A run of entries:
☆ ☆ ☆ ☆ ☆

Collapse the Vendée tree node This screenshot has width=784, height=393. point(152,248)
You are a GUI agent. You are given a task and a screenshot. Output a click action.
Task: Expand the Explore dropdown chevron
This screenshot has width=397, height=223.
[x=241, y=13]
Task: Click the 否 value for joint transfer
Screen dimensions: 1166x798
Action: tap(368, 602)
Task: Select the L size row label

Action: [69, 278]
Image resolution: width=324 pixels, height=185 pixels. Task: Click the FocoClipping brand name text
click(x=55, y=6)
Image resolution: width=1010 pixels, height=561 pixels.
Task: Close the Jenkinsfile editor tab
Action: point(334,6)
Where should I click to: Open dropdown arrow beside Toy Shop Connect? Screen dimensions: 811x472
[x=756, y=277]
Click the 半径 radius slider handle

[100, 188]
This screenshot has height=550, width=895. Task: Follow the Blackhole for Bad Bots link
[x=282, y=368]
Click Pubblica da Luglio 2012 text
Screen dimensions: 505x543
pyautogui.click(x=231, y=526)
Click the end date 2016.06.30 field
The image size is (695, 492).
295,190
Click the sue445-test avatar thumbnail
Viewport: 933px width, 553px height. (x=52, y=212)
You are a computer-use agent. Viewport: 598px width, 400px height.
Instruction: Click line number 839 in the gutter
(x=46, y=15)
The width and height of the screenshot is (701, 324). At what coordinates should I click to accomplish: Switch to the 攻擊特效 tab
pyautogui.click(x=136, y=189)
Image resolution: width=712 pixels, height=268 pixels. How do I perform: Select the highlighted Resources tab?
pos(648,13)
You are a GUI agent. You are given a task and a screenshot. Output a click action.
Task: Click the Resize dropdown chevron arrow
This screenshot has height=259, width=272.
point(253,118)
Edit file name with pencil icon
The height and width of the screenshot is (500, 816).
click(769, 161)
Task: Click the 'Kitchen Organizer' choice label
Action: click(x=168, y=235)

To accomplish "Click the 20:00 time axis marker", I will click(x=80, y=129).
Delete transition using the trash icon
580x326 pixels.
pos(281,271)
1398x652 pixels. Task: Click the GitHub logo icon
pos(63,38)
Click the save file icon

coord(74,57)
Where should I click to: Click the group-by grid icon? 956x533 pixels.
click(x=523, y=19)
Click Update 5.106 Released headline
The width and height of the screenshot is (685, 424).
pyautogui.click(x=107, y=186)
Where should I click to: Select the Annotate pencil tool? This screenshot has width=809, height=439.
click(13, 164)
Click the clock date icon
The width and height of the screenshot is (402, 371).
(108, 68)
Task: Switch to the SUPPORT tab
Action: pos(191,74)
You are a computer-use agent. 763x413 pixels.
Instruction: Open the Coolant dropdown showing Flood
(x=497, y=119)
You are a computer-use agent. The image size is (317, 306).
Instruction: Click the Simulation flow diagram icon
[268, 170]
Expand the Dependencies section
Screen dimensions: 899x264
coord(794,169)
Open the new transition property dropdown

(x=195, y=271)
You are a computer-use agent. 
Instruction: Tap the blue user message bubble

☆ ☆ ☆ ☆ ☆

▶ _Task description_: Format every line of the entries above as a numbered list, and drop the blank lines.

▶ _Completed task_:
1. Collapse the Vendée tree node This screenshot has width=784, height=393. point(152,248)
2. You are a GUI agent. You are given a task and a screenshot. Output a click action.
3. Task: Expand the Explore dropdown chevron
4. This screenshot has width=397, height=223.
5. [x=241, y=13]
6. Task: Click the 否 value for joint transfer
7. Screen dimensions: 1166x798
8. Action: tap(368, 602)
9. Task: Select the L size row label
10. Action: [69, 278]
11. Image resolution: width=324 pixels, height=185 pixels. Task: Click the FocoClipping brand name text
12. click(x=55, y=6)
13. Image resolution: width=1010 pixels, height=561 pixels.
14. Task: Close the Jenkinsfile editor tab
15. Action: point(334,6)
16. Where should I click to: Open dropdown arrow beside Toy Shop Connect? Screen dimensions: 811x472
17. [x=756, y=277]
18. Click the 半径 radius slider handle
19. [100, 188]
20. This screenshot has height=550, width=895. Task: Follow the Blackhole for Bad Bots link
21. [x=282, y=368]
22. Click Pubblica da Luglio 2012 text
23. Screen dimensions: 505x543
24. pyautogui.click(x=231, y=526)
25. Click the end date 2016.06.30 field
26. The image size is (695, 492).
27. 295,190
28. Click the sue445-test avatar thumbnail
29. Viewport: 933px width, 553px height. (x=52, y=212)
30. You are a computer-use agent. Viewport: 598px width, 400px height.
31. Instruction: Click line number 839 in the gutter
32. (x=46, y=15)
33. The width and height of the screenshot is (701, 324). At what coordinates should I click to accomplish: Switch to the 攻擊特效 tab
34. pyautogui.click(x=136, y=189)
35. Image resolution: width=712 pixels, height=268 pixels. How do I perform: Select the highlighted Resources tab?
36. pos(648,13)
37. You are a GUI agent. You are given a task and a screenshot. Output a click action.
38. Task: Click the Resize dropdown chevron arrow
39. This screenshot has height=259, width=272.
40. point(253,118)
41. Edit file name with pencil icon
42. The height and width of the screenshot is (500, 816).
43. click(769, 161)
44. Task: Click the 'Kitchen Organizer' choice label
45. Action: click(x=168, y=235)
46. To accomplish "Click the 20:00 time axis marker", I will click(x=80, y=129).
47. Delete transition using the trash icon
48. 580x326 pixels.
49. pos(281,271)
50. 1398x652 pixels. Task: Click the GitHub logo icon
51. pos(63,38)
52. Click the save file icon
53. coord(74,57)
54. Where should I click to: Click the group-by grid icon? 956x533 pixels.
55. click(x=523, y=19)
56. Click Update 5.106 Released headline
57. The width and height of the screenshot is (685, 424).
58. pyautogui.click(x=107, y=186)
59. Where should I click to: Select the Annotate pencil tool? This screenshot has width=809, height=439.
60. click(13, 164)
61. Click the clock date icon
62. The width and height of the screenshot is (402, 371).
63. (108, 68)
64. Task: Switch to the SUPPORT tab
65. Action: pos(191,74)
66. You are a computer-use agent. 763x413 pixels.
67. Instruction: Open the Coolant dropdown showing Flood
68. (x=497, y=119)
69. You are a computer-use agent. The image size is (317, 306).
70. Instruction: Click the Simulation flow diagram icon
71. [268, 170]
72. Expand the Dependencies section
73. Screen dimensions: 899x264
74. coord(794,169)
75. Open the new transition property dropdown
76. (x=195, y=271)
77. You are a computer-use agent. 
78. Instruction: Tap the blue user message bubble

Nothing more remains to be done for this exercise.